* _PROVIDED INFORMATION_
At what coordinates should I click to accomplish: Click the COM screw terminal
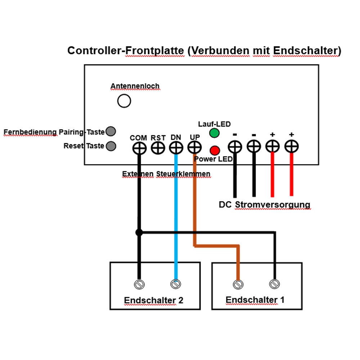[x=139, y=147]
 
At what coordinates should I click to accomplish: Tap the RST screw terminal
[x=158, y=147]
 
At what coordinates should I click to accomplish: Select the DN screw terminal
[x=176, y=147]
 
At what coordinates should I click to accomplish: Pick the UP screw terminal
[x=194, y=147]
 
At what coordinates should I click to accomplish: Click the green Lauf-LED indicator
[x=215, y=133]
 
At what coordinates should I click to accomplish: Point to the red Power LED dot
[x=215, y=150]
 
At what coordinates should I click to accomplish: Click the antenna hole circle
[x=124, y=101]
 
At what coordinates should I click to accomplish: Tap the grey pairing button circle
[x=111, y=132]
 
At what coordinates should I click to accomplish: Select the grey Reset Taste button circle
[x=111, y=146]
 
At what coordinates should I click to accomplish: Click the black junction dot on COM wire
[x=139, y=233]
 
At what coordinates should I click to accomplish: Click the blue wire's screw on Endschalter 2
[x=176, y=284]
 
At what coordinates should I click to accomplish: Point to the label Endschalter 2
[x=154, y=300]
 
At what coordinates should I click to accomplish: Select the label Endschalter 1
[x=255, y=300]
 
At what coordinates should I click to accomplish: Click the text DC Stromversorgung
[x=264, y=205]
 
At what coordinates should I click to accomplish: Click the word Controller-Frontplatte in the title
[x=126, y=51]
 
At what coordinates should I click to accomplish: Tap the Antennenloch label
[x=135, y=86]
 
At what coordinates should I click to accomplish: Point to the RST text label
[x=158, y=138]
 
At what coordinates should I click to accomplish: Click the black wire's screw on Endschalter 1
[x=275, y=284]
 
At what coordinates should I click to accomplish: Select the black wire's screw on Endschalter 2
[x=139, y=284]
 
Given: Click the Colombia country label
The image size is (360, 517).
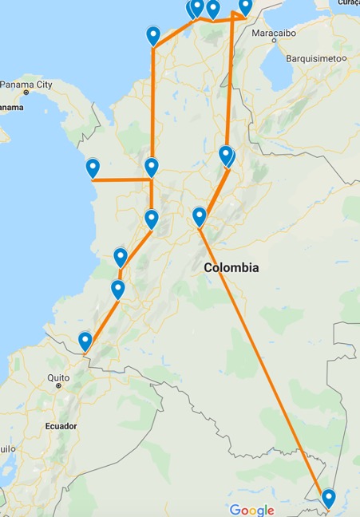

* _TASK GOAL_
Please substitute "Limit Switch" for every "Endschalter" in all the entries above and repeat them with nothing else altered, leaving out the pictures.

* _FINAL RESULT_
At what coordinates should I click to accomplish: Click the COM screw terminal
[x=139, y=147]
 
At what coordinates should I click to accomplish: Tap the RST screw terminal
[x=158, y=147]
 
At what coordinates should I click to accomplish: Select the DN screw terminal
[x=176, y=147]
 
At what coordinates should I click to accomplish: Pick the UP screw terminal
[x=194, y=147]
 
At what coordinates should I click to accomplish: Click the green Lauf-LED indicator
[x=215, y=133]
 
At what coordinates should I click to accomplish: Point to the red Power LED dot
[x=215, y=150]
 
At what coordinates should I click to accomplish: Click the antenna hole circle
[x=124, y=101]
 
At what coordinates should I click to accomplish: Tap the grey pairing button circle
[x=111, y=132]
 
At what coordinates should I click to accomplish: Select the grey Reset Taste button circle
[x=111, y=146]
 
At what coordinates should I click to accomplish: Click the black junction dot on COM wire
[x=139, y=233]
 
At what coordinates should I click to accomplish: Click the blue wire's screw on Limit Switch 2
[x=176, y=284]
 
At what coordinates should I click to accomplish: Point to the label Limit Switch 2
[x=154, y=300]
 
At what coordinates should I click to accomplish: Select the label Limit Switch 1
[x=255, y=300]
 
At what coordinates should I click to accomplish: Click the text DC Stromversorgung
[x=264, y=205]
 
At what coordinates should I click to accomplish: Click the word Controller-Frontplatte in the title
[x=126, y=51]
 
At what coordinates should I click to accomplish: Tap the Antennenloch label
[x=135, y=86]
 
At what coordinates should I click to accomplish: Point to the RST text label
[x=158, y=138]
 
At what coordinates should I click to accomplish: Click the black wire's screw on Limit Switch 1
[x=275, y=284]
 
At what coordinates should I click to accomplish: Select the black wire's screw on Limit Switch 2
[x=139, y=284]
 
Given: Click the Colombia country label
The image size is (360, 517).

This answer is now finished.